Smoke-no I didnt mean partially backcutting. When I say domino, I mean domino falling, that is pushing over a tree (or trees) with another tree. Like if you put an undercut and buckcut&wedge in one tree (or trees) that is not leaning favorably and then you hammer it with another tree that is easy to fall. In B.C. I think you are only allowed to push one tree with another. There have been fatality investigations that revealed a faller had cut up over a couple of dozen trees, intending to push them with one, hence domino. But one of the trees got him. Just wondered what you guys do when the pressures on.


----------



## smokechaser (Mar 3, 2005)

Sorry incomplete description on my part. 
We are not supposed to drive trees down with other trees. One reason I choose not to is to the jack strawed mess that you left with takes more time to limb and buck if your going into that operation next. Besides if you miss or worse, hang one up in the other tree, chunking down a hanger is a pain in the rear.


----------



## Old Monkey (Mar 6, 2005)

I learned to fall big trees (got my "C" cert) on the Entiat hotshots up in North Central WA. We used argue about the difference between humboldt cuts and standard cuts. They said the humboldt cut makes the tree go down "harder" and is better if you are trying to get the tree down through a thick canopy. I thought that was BS. Do you guys have an opinion on that? Now that I do treeservice work I only use Humboldts occasionally; if the wood is going to be milled, if it's on the downhill side on a steep slope where the standard would impractical, if I'm trying to fall it uphill and want it to secure itself on the stump(I am aware that this is a dangerous practice), or if it is so large that the wedge is going to be a pain to remove. I think that a Humboldt is much more exacting. The backcut and the face have to be real even or things don't work out well. I had to do multiple humboldts on eucs one time with a 3120, my arms hung limply at my side after that day.


----------



## clearance (Mar 7, 2005)

Old Monkey- your closing line is from an old stones song right? Anyways interesting talk here about undercuts. I think that if you use a humboldt the tree is really gone when it falls, no coming back. Whether or not it makes the tree go harder,I don't know, but a shallow undercut makes it jump off the stump, causing it to smash through standing timber better (scary, with all the sh#t that goes flying).Like you said about making the undercuts line up, it can be quite difficult especially if you have to two side it. The humboldt is just a upside down conventional undercut, the more you do it the easier it is. Back in the old days, before powersaws, they never used a humboldt, worked for them. Humboldts the best undercut because you don't have to trim the butt and the undercut falls on the ground, if your logging that is.


----------



## Old Monkey (Mar 7, 2005)

clearance said:


> Old Monkey- your closing line is from an old stones song right?

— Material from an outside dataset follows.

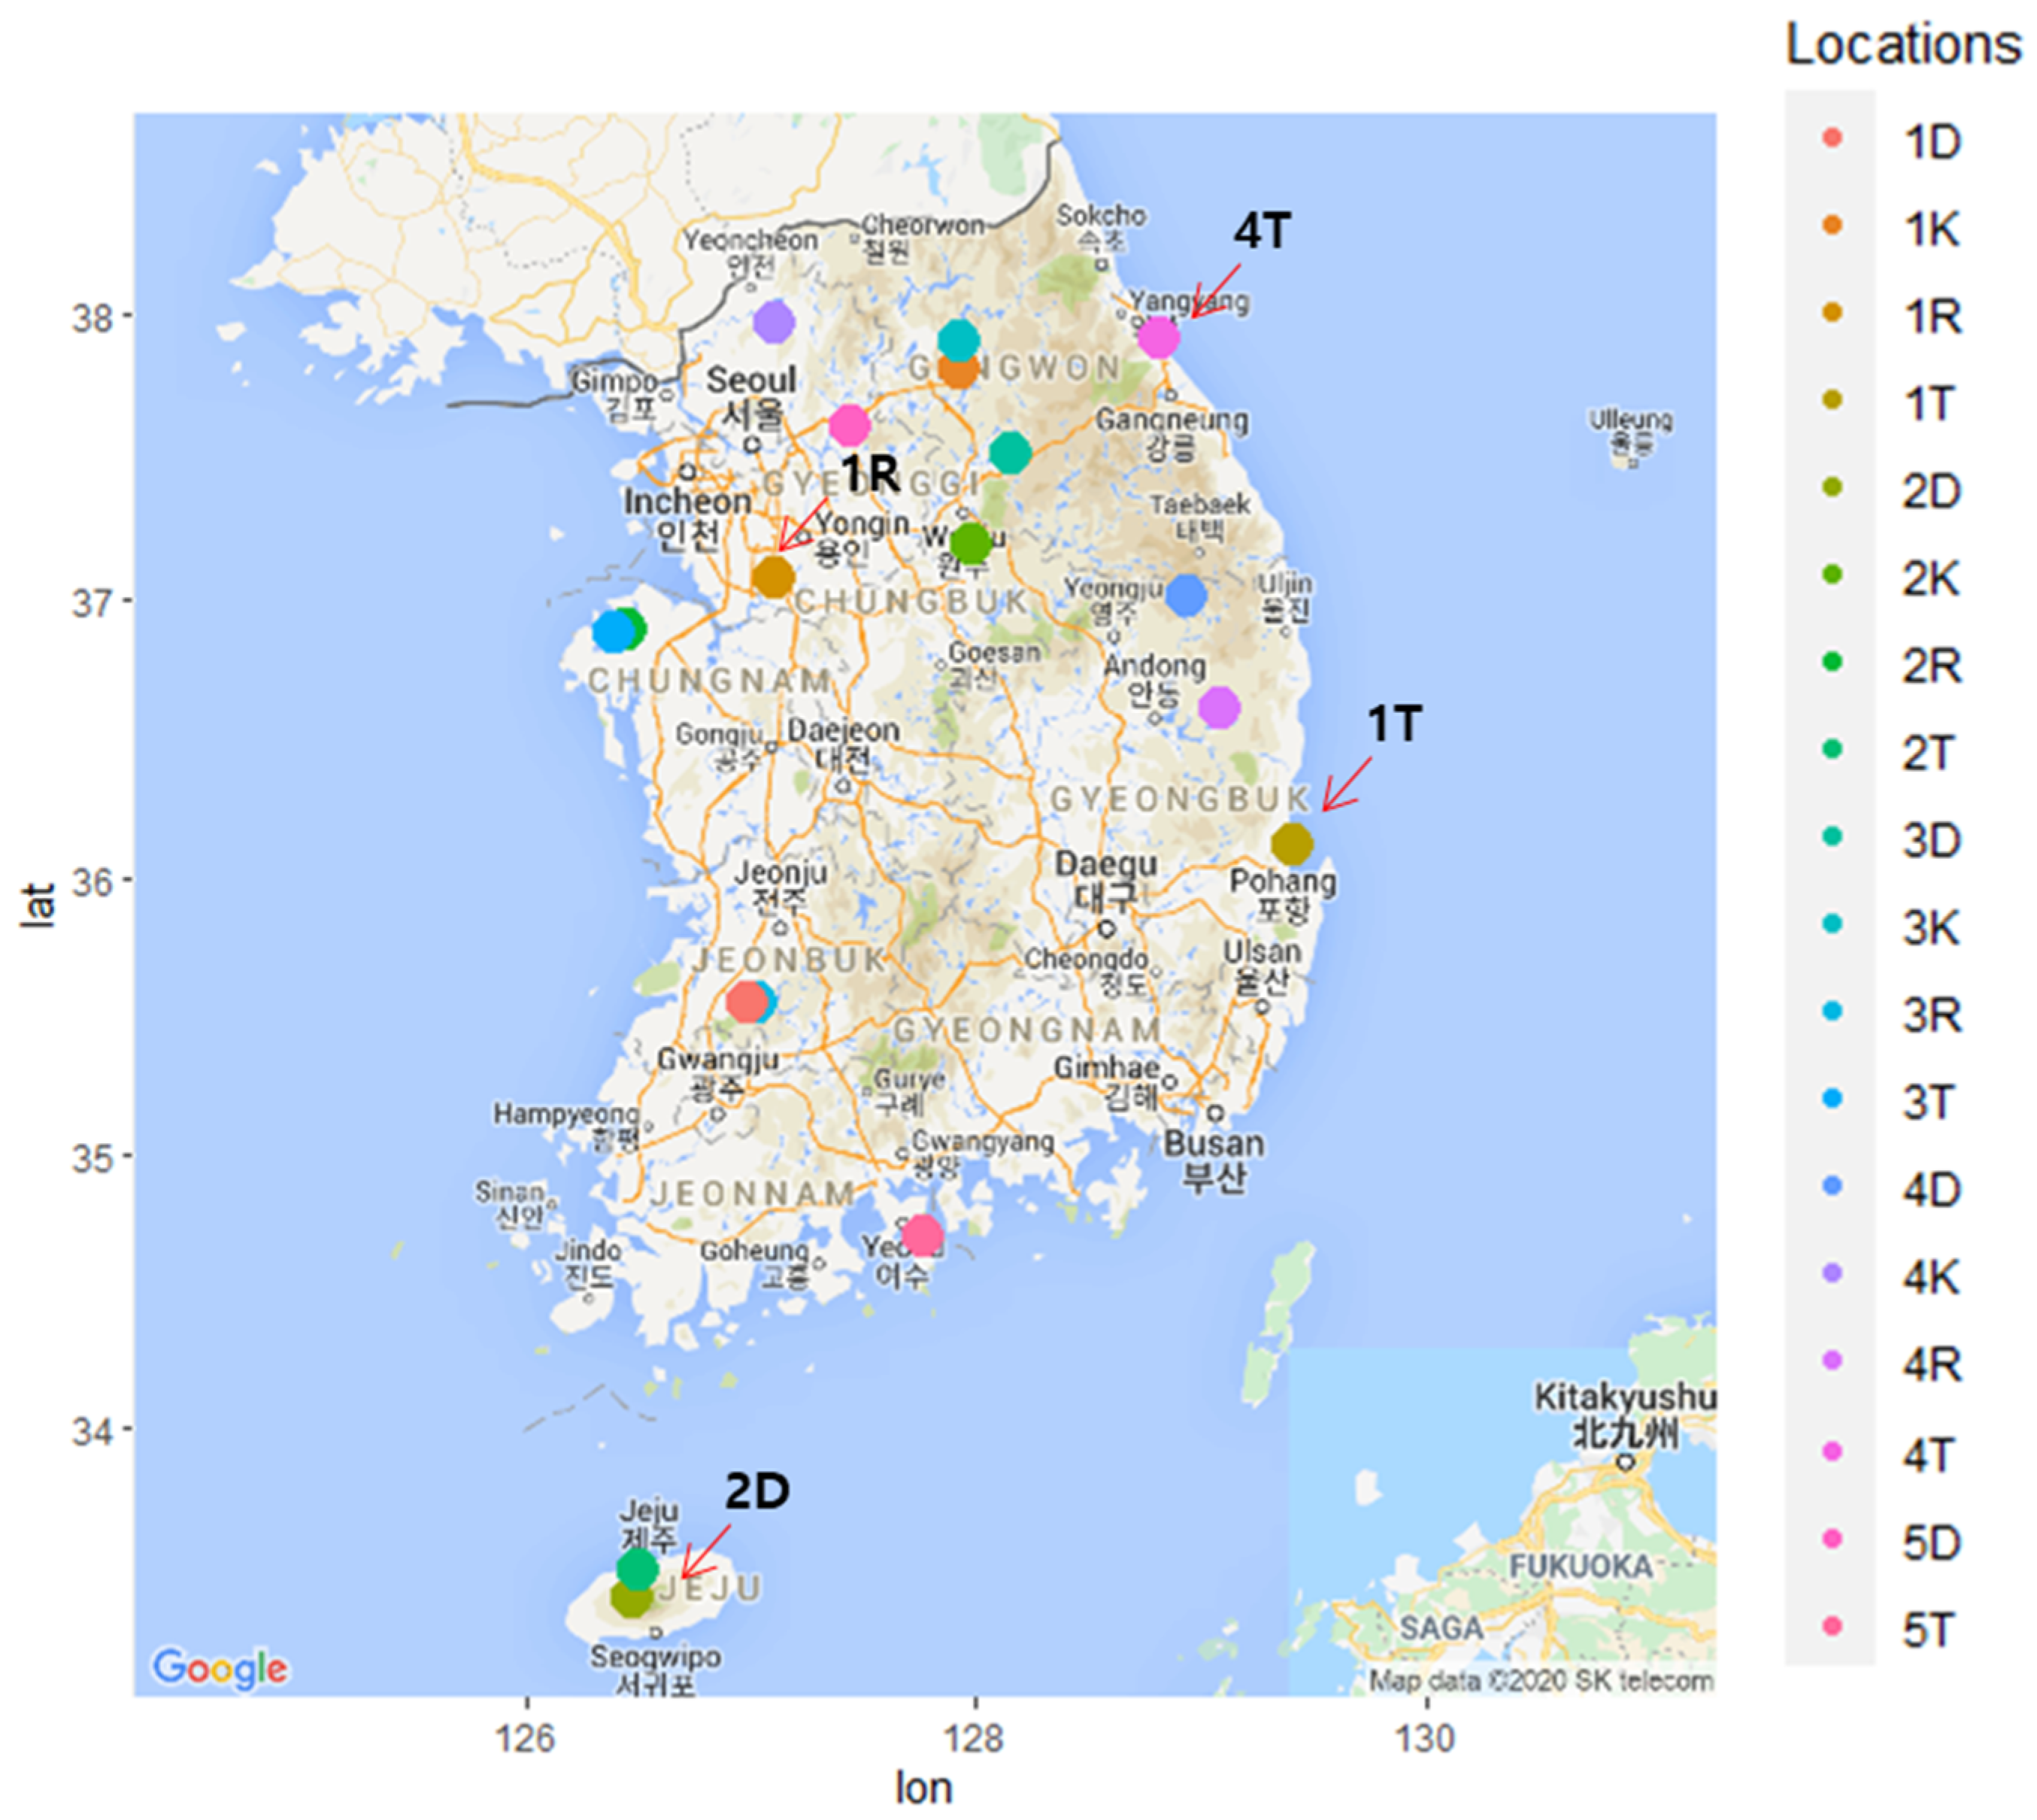Click the bold 2D annotation label near Jeju

pyautogui.click(x=757, y=1490)
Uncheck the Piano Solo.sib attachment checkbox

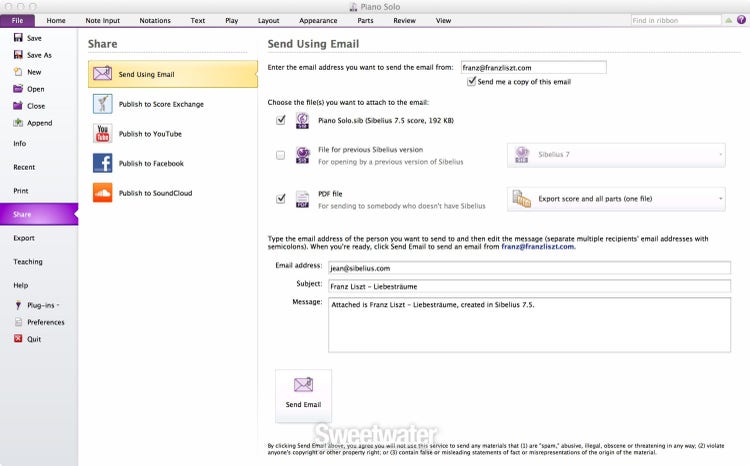pyautogui.click(x=280, y=120)
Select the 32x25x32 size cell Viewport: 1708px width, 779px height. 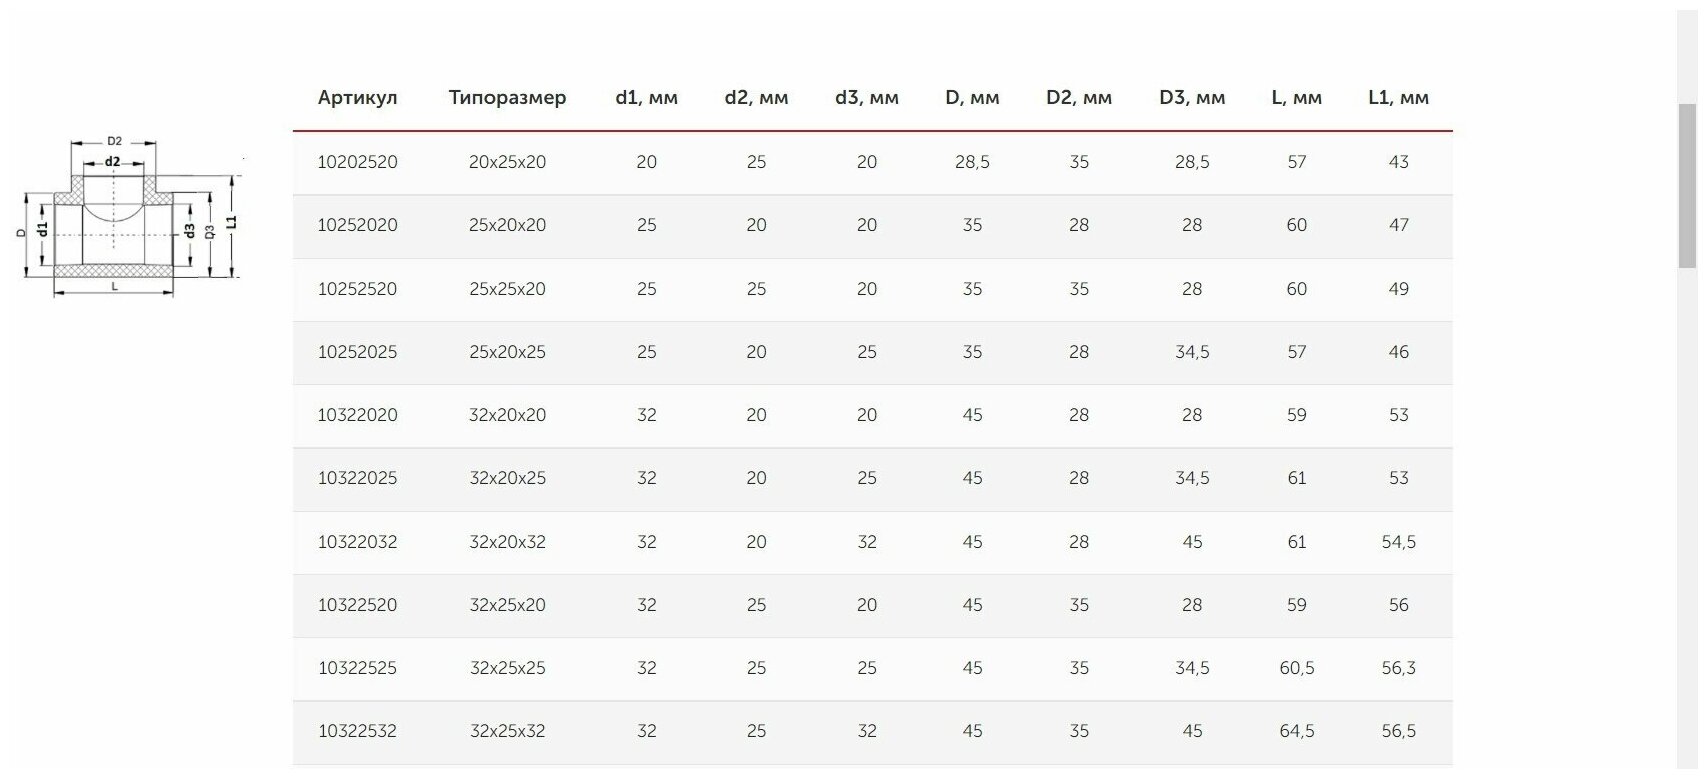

You got it. It's off of the "Let It Bleed" album. I thought it fit because of all the drug abusing groundies and climbers I've worked with over the years. Nothing like three or four pot breaks during the day to make a climbing job go smoothly! If the job is still not in the can by four o'clock then out come the Redbulls. Sometimes I think I can see their hearts bursting in their chests. :blob5:


----------



## John Ellison (Mar 7, 2005)

A humboldt is no guarantee against coming back off the stump when falling thru standing timber. It can still happen, but I agree it is less likely to than with a conv. face. To save explaining later,we all no that it is dangerous to fall a tree thru standing timber but sometimes it has to be done so you plan accordingly.
Again, I dont know about hardwood but a conventional notch does not have to be trimmed off of a softwood sawlog, unless there is some kind of defect or if it was one of those wide open-open faced notches where a big part of the sawable log is gone.

John


----------



## swampwhiteoak (Mar 7, 2005)

There's no reason a notch would need to be trimmed off on a hardwood sawlog. That portion will be slabbed off anyway, unless you are making ridiculously deep notches.


----------